A Organização Mundial da Saúde (OMS) confirmou ao menos seis casos de hantavírus ligados ao surto registrado no cruzeiro de luxo MV Hondius, que segue sob monitoramento internacional após mortes e suspeitas de transmissão da doença entre passageiros. O navio, que saiu da Argentina e passou por Cabo Verde, transportava cerca de 150 pessoas de diferentes nacionalidades.
Segundo autoridades sanitárias internacionais, três mortes já foram associadas ao surto. Entre as vítimas estão um casal holandês e uma mulher alemã. Outros passageiros seguem internados em países como África do Sul, Suíça, Alemanha e Holanda.
A principal preocupação das autoridades é a presença da variante Andes do hantavírus, considerada a única cepa conhecida capaz de transmissão entre humanos em situações de contato próximo. Apesar disso, a OMS afirmou que o risco de disseminação em larga escala é considerado baixo.

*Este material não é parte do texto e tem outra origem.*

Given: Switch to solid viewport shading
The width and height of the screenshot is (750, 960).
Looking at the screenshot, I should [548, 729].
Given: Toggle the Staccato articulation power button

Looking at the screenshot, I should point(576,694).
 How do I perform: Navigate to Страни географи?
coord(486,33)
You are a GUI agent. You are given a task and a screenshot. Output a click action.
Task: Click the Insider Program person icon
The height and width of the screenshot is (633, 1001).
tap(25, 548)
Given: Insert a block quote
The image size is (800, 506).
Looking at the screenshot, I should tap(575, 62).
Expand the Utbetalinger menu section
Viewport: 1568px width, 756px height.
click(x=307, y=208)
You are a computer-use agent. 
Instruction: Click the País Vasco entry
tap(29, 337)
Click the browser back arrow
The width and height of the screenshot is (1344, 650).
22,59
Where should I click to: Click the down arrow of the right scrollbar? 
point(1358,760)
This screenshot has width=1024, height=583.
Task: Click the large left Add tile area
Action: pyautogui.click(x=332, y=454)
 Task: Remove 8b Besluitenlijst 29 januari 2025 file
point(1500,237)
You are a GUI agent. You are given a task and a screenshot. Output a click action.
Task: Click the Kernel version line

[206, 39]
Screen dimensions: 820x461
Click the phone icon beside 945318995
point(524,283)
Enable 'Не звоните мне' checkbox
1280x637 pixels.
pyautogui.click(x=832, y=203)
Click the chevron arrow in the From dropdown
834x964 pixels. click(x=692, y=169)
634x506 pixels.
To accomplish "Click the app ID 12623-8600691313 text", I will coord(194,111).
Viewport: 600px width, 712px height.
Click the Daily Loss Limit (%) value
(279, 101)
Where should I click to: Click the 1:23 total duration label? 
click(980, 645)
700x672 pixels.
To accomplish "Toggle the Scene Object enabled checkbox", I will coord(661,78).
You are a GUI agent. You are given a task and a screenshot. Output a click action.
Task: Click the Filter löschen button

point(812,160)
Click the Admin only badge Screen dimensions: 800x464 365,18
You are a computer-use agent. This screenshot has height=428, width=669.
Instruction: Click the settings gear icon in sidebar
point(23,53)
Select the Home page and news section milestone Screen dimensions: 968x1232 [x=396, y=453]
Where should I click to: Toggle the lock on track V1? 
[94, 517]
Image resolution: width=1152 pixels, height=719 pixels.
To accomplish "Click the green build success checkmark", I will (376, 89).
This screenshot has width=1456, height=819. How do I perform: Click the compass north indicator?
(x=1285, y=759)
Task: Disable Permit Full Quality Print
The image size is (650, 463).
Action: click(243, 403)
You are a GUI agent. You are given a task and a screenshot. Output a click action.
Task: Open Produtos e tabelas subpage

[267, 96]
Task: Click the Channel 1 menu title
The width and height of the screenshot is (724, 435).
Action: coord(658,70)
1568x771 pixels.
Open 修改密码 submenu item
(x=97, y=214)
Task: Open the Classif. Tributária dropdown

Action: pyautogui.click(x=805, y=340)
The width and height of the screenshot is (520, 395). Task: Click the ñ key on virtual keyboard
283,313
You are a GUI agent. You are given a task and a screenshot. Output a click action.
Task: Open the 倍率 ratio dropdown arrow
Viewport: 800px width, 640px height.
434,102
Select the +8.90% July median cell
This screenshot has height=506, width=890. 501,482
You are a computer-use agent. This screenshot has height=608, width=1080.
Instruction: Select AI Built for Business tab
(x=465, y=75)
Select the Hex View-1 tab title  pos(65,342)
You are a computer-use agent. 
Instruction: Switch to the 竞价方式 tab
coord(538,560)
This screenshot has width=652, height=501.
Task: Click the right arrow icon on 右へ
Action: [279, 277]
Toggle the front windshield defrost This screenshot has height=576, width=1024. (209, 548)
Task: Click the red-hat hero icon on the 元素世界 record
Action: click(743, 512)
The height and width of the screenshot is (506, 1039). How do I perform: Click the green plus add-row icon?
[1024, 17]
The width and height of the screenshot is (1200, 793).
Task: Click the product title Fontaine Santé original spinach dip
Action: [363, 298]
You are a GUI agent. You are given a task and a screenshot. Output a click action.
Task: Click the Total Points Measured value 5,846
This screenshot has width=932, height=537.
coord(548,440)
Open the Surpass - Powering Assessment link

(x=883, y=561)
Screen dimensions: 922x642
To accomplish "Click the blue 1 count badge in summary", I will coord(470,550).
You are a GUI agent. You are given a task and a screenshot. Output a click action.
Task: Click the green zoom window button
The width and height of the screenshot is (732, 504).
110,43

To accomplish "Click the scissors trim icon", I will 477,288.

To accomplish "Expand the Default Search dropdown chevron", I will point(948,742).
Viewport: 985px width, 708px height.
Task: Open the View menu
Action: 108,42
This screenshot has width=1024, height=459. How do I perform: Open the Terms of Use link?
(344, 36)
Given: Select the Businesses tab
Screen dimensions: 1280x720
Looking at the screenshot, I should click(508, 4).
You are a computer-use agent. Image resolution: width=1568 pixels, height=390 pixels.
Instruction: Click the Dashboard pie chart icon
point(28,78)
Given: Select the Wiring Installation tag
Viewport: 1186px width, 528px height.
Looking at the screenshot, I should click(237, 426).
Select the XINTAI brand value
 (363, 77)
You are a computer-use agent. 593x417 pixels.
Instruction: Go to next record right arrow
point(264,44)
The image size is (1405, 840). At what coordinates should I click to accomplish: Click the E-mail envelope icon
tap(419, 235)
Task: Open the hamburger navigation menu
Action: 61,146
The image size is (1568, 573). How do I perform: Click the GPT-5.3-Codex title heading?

As investigações apontam que o vírus pode ter sido contraído ainda na América do Sul, antes do embarque do cruzeiro. A suspeita é de que um passageiro tenha sido infectado após contato com roedores contaminados na região da Patagônia, área considerada endêmica para a doença.
O cruzeiro deve chegar às Ilhas Canárias, na Espanha, onde será realizada uma operação especial de desembarque, quarentena e repatriação dos passageiros. Equipes da OMS e autoridades europeias acompanham o caso e realizam rastreamento internacional de pessoas que tiveram contato com os infectados durante viagens e escalas do navio.
O hantavírus é transmitido principalmente pelo contato com urina, fezes ou saliva de roedores infectados. A infecção pode provocar síndrome respiratória grave e possui alta taxa de mortalidade em algumas variantes. Até o momento, não existe vacina específica contra a doença.